– Всё, сон-час, иди в зал, ложись на диван.

– Я не маленькая, чтобы спать днём, – обиженно протестовала я.

Дед опять крякал. А я от безысходности шла в зал, крякала там и глазела в стекло серванта, разглядывая коллекцию необычных пепельниц в виде лаптей, туфель, сапогов, ежиков и много ещё чего.

Но что самое интересное, дед был художником. На стенах висело не мало его работ. В основном это были пейзажи, портреты и репродукции картин знаменитых художников. Больше всего мне запомнилось две картины: «Три богатыря» – репродукция всеми известной картины Васнецова. И один пейзаж. Картина с этим пейзажем висела в зале над диваном. Я ложилась и часами перед сном её могла разглядывать. На ней изображалось поле, дорога, уходящая вдаль, и лес.

– Дорога от парома до Момотово, – выйдя из комнаты, сказал он.

– Это, по которой мы ехали, что ли?

– Что ли.

– М-м-м-м-м-м, красиво…

– Что бы ты там понимала, – приглушённо смеясь, сказал он.

Чувствуя, что дед в хорошем настроении, я опять начинала крякать, а он вертел головой и, махая на меня рукой, уходил курить на крыльцо.

Зрение уже было не то, и дед сложил все свои краски и кисти в сарае. Добравшись как-то до этого сарая, мы с братом пооткрывали все краски и изрисовали стены. Через пару дней баба Аня зачем-то пошла туда и ахнула.

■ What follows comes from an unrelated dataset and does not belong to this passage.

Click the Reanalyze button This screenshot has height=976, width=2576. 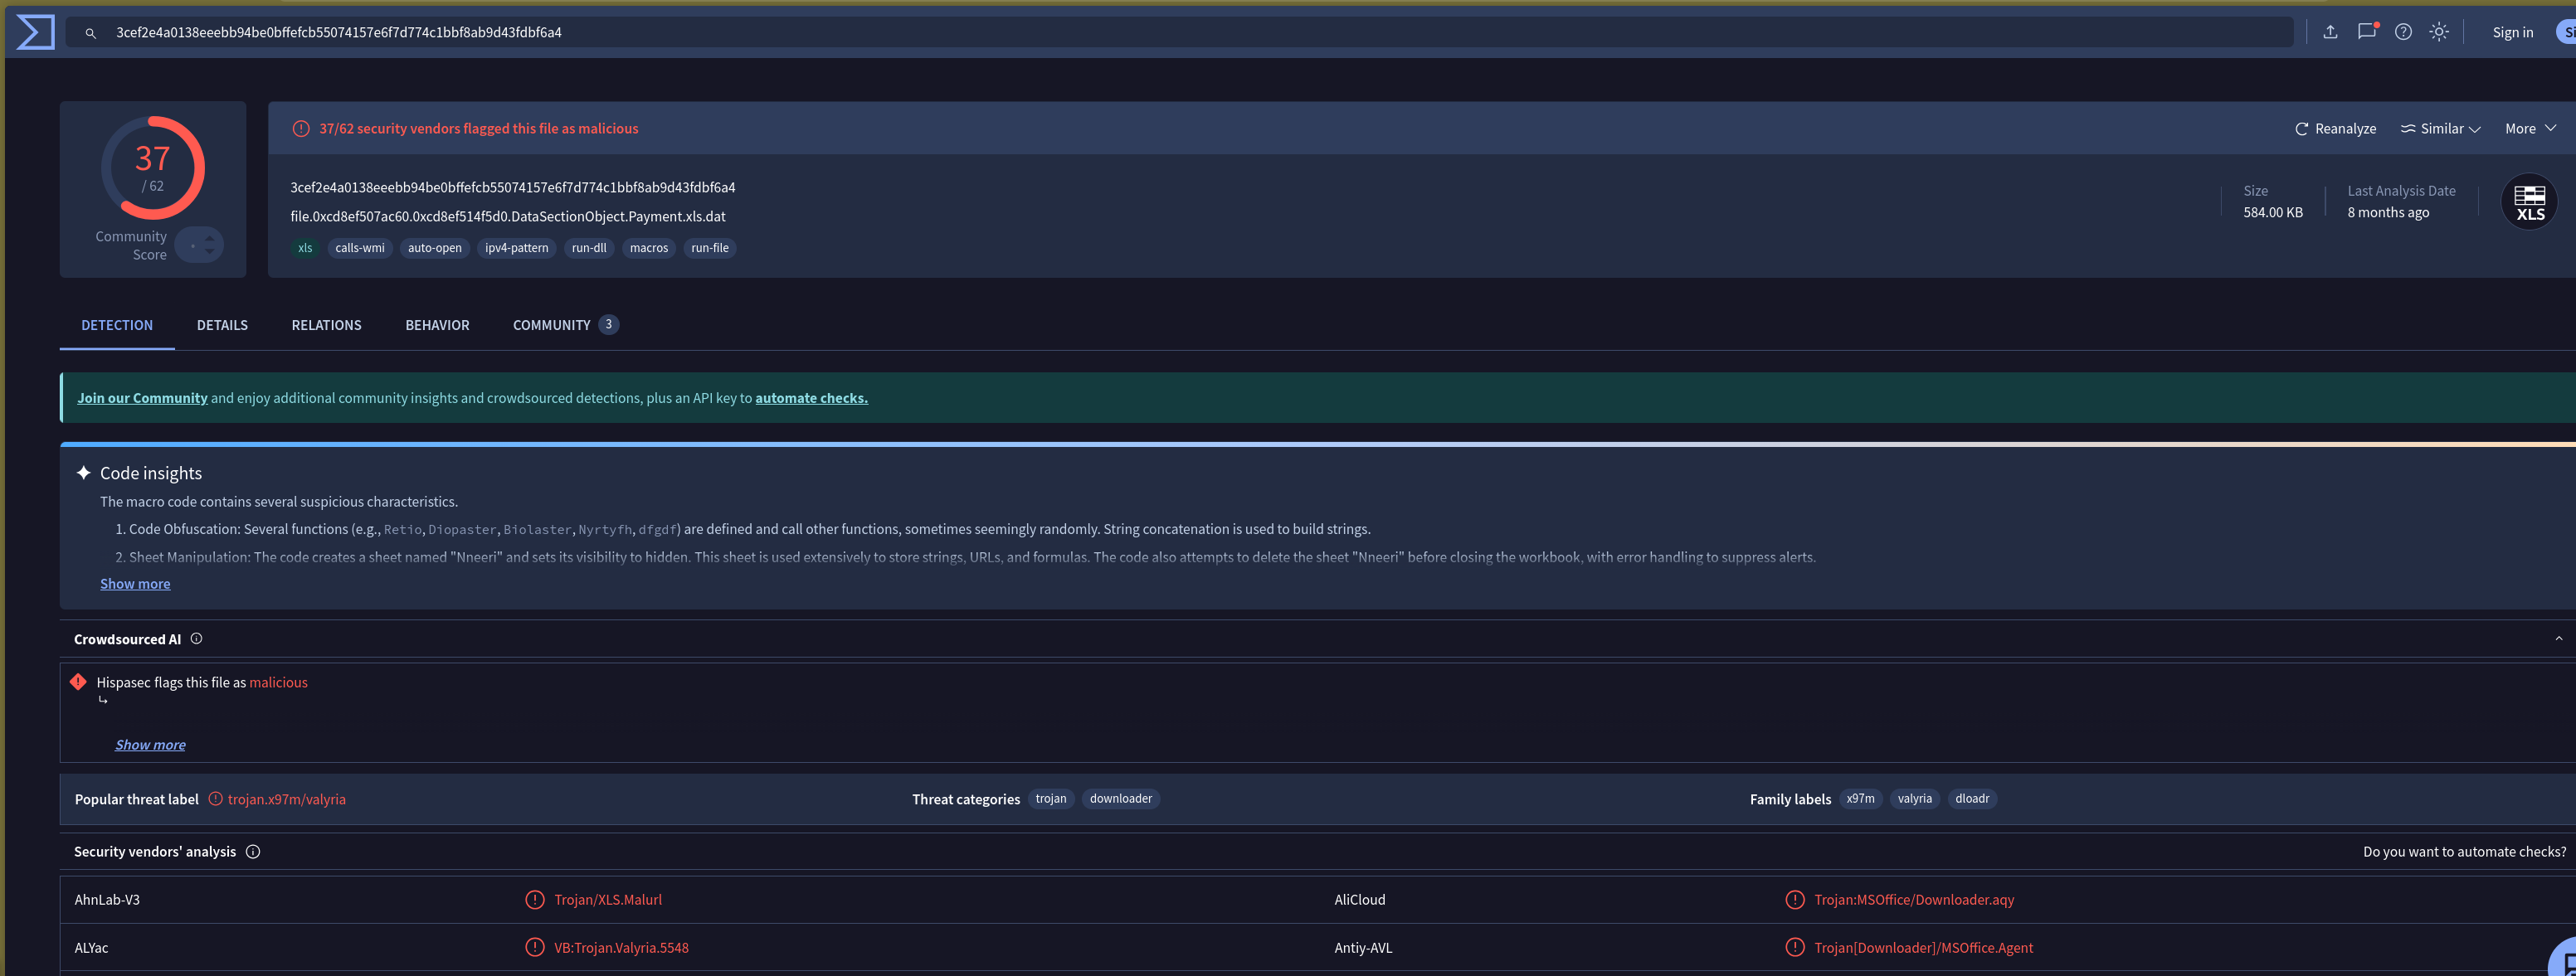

– Дед, там кто-то красками все стены сарайки перепачкал, это не ты? – лукаво и преднамеренно громко, чтобы слышали мы, говорила она ему.

– Не я, не я… – уставшим голосом отвечал он.

А мы вжимались в стулья и опускали стыдливо глаза.

– И не вы? – обращалась она тогда к нам.

– Не-е-е-е, не мы, – в один голос рапортовали оба. Глаза начинали бегать и сразу как-то хотелось исчезнуть или переместиться в другое место, подальше от них и этого разговора.

А вечером дед открыл замок и зашёл в другой сарай, дверь которого была всегда закрыта от нас. Там стоял красный двухколёсный мотоцикл. Он выкатил его во двор и, пока что-то искал, мы успели понажимать на все кнопочки и рычажки на руле. Выйдя из сарая с пакетом, дед засунул в него руку и вытащил какой-то серый футляр. Это оказались масляные краски с кисточкой в выемке, которые очень вкусно пахли.

– Этими красками я и писал картину, что над диваном висит, – улыбаясь, произнёс он. В этот момент лицо его стало особенно морщинистым. Дед редко улыбался, не говоря уже о разговорах с нами и эти глубокие морщинки особенно мне запомнились.

– Вот вам подарок от меня!

Мы даже не ожидали этого и стояли с глупыми выражениями лиц.

– Что, не нравится подарок? Я и газет вам сейчас вынесу. Будете рисовать?

– Да-а-а-а-а, – обрадовались мы.

Дед занял нас тогда на весь вечер. Мы рисовали на газетах, а он курил и молчал.

Краски есть у нас до сих пор, в школе мы рисовали только акварельными, а эти, раритетные, хранят память о тех временах.

После смерти деда Славы и бабы Ани нам достался старинный комод, диван, шкатулка с пуговицами и коллекция пепельниц. Ни одной картины художника Аксёнова Вячеслава у нас нет…

Печковский

Печковский был нашим соседом и жил за стенкой. Этот человек собрал в себе те черты, которые в полной мере характеризуют русского человека: трудолюбие, отзывчивость, ну, и тяга к вину. Но, что он конкретно выпивал, мы не знали, только эта тяга, бывало, не исчезала по месяцу. Жил он один. Бобыль, как про него говорила мама. Сыновья почти не навещали его и жили в городе, а жена давно умерла. Просто Печковский. Так звали его старые и молодые. Я и имени, честно говоря, его не помню.

Жил он в своей холостяцкой берлоге, которая напоминала гараж. Подоконники, шкафы, пол, полки были завалены какими-то запчастями. Ночи напролёт он «катал моторы». Это значит – чинил их. Делал это исключительно по ночам. Сквозь стену доносился глухой звук, будто по комнате катают бревно, туда-сюда, туда-сюда. Мерно, словно ходики часов. Под этот звук мы и засыпали с братом.